-- Work to complete --
From top to bottom, reproduce the listing without a single change.

── Dataset excerpts

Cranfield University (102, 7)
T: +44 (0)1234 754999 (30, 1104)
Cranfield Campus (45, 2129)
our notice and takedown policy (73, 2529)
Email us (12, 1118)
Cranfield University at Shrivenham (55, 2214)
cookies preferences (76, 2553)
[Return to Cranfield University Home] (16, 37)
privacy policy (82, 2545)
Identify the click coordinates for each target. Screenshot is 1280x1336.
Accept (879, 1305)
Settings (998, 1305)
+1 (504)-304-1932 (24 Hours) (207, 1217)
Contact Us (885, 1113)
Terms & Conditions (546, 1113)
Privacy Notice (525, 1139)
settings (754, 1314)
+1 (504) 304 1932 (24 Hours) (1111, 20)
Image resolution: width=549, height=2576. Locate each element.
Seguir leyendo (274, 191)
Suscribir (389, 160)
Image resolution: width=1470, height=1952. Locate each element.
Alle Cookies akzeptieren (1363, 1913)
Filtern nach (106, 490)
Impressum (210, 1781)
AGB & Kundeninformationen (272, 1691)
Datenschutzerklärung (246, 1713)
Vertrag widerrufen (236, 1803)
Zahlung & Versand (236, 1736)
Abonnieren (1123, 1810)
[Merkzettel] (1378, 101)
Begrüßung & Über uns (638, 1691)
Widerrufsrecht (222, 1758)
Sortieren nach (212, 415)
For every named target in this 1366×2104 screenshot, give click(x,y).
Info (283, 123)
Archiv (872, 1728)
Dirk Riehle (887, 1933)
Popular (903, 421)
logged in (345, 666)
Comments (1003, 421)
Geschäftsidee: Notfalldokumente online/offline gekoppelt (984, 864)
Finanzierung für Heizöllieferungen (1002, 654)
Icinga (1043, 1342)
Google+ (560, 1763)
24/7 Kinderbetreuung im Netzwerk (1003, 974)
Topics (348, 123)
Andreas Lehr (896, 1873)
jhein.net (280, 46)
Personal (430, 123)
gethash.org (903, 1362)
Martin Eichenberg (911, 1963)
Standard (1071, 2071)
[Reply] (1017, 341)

────

-- Result --
Cranfield University (102, 7)
T: +44 (0)1234 754999 (30, 1104)
Cranfield Campus (45, 2129)
our notice and takedown policy (73, 2529)
Email us (12, 1118)
Cranfield University at Shrivenham (55, 2214)
cookies preferences (76, 2553)
[Return to Cranfield University Home] (16, 37)
privacy policy (82, 2545)
Identify the click coordinates for each target. Screenshot is 1280x1336.
Accept (879, 1305)
Settings (998, 1305)
+1 (504)-304-1932 (24 Hours) (207, 1217)
Contact Us (885, 1113)
Terms & Conditions (546, 1113)
Privacy Notice (525, 1139)
settings (754, 1314)
+1 (504) 304 1932 (24 Hours) (1111, 20)
Image resolution: width=549, height=2576. Locate each element.
Seguir leyendo (274, 191)
Suscribir (389, 160)
Image resolution: width=1470, height=1952. Locate each element.
Alle Cookies akzeptieren (1363, 1913)
Filtern nach (106, 490)
Impressum (210, 1781)
AGB & Kundeninformationen (272, 1691)
Datenschutzerklärung (246, 1713)
Vertrag widerrufen (236, 1803)
Zahlung & Versand (236, 1736)
Abonnieren (1123, 1810)
[Merkzettel] (1378, 101)
Begrüßung & Über uns (638, 1691)
Widerrufsrecht (222, 1758)
Sortieren nach (212, 415)
For every named target in this 1366×2104 screenshot, give click(x,y).
Info (283, 123)
Archiv (872, 1728)
Dirk Riehle (887, 1933)
Popular (903, 421)
logged in (345, 666)
Comments (1003, 421)
Geschäftsidee: Notfalldokumente online/offline gekoppelt (984, 864)
Finanzierung für Heizöllieferungen (1002, 654)
Icinga (1043, 1342)
Google+ (560, 1763)
24/7 Kinderbetreuung im Netzwerk (1003, 974)
Topics (348, 123)
Andreas Lehr (896, 1873)
jhein.net (280, 46)
Personal (430, 123)
gethash.org (903, 1362)
Martin Eichenberg (911, 1963)
Standard (1071, 2071)
[Reply] (1017, 341)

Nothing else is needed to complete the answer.